IHH’daki arkadaşların verdiği bilgilere göre aylık düzenlerle yardım eden aileler vasıtasıyla sahiplenilen yetim sayısı 15 bin’e çıkmış. Sayı ilk bakışta az sayılmaz ama dünyadaki yetim sayısına göre çok az. Tüm dünyadaki yetimlerin on binde birine tekabül ediyor. Bütün yetimlere sahip çıkmak arzumuz olabilir ama şu an için bunu hedef yapma imkânına sahip değiliz. Fakat IHH ilk etapta sayıyı yüz bine çıkarmayı hedefliyor. Bu sayı fazla değil. Bu sayı Türkiye için değil sadece İstanbul için bile küçük sayılır.

Maddi yönden başkalarının yardımına ihtiyacı olmayan ailelere bir önerim var: Bir çocuğunuz olduğunu tasavvur edin. Bu çocuğunuzu bir misyoner kuruluşun yetim yurduna teslim eder miydiniz? “Etmezdik, onu özenle büyütürdük” diyorsanız bir yetime bakacak gücünüz var demektir. Öyleyse gelin bu gücünüzle bir yetimi misyonerlerin ağına düşmekten kurtarın. Bu yolla o yetimin sadece dünyasını değil ahiretini de kurtarmış olacaksınız. Sadece o yetimin değil kendi ahiretinizi de. Çünkü Resûlullah (s.a.s.) bir yetime bakıp büyüteni cennetle müjdeliyor. Bunun size aylık olarak yükleyeceği para 70 lira. Eğer sigara düşkünlüğü gibi bir hastalığınız varsa onu bırakarak hem bir afetten kendinizi kurtarmış hem de bir hayat kurtarmış olacaksınız. Hiç de zor değil aslında. Allah’a şükür bizim ailemizde sigara içen bir kişi yok ve hiç olmadı. Ayrıca bizim fıkhi tercihimiz sigaranın mekruh değil haram olduğu yönündedir.
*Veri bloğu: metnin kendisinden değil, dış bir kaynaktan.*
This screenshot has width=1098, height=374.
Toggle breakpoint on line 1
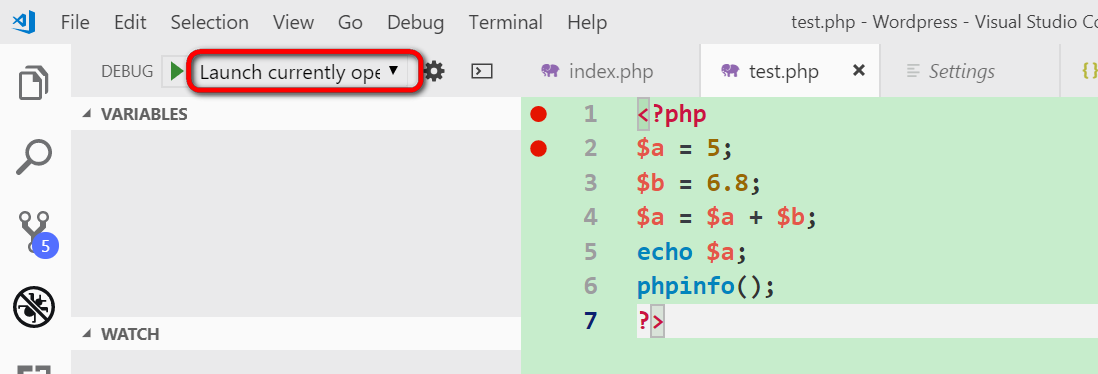point(538,113)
Dolayısıyla böyle bir giderimiz olmamakla birlikte 15 yıl aradan sonra beşinci bir çocuğumuz olduğunu kabul ediyoruz.

IHH’daki arkadaşlara da bir önerim var. İyilik kampanyalarınızda ne güzel tanıtım ibareleri buluyorsunuz. Yetim kefaleti programınıza “sponsor aile sistemi” ibaresinden daha güzel bir isim bulamaz mısınız? Sponsor aile sistemi, partner kuruluş türünden isimlendirmeler IHH’nın kendisi ve yürüttüğü iyilik faaliyetleri kadar sıcak ve sevimli değil!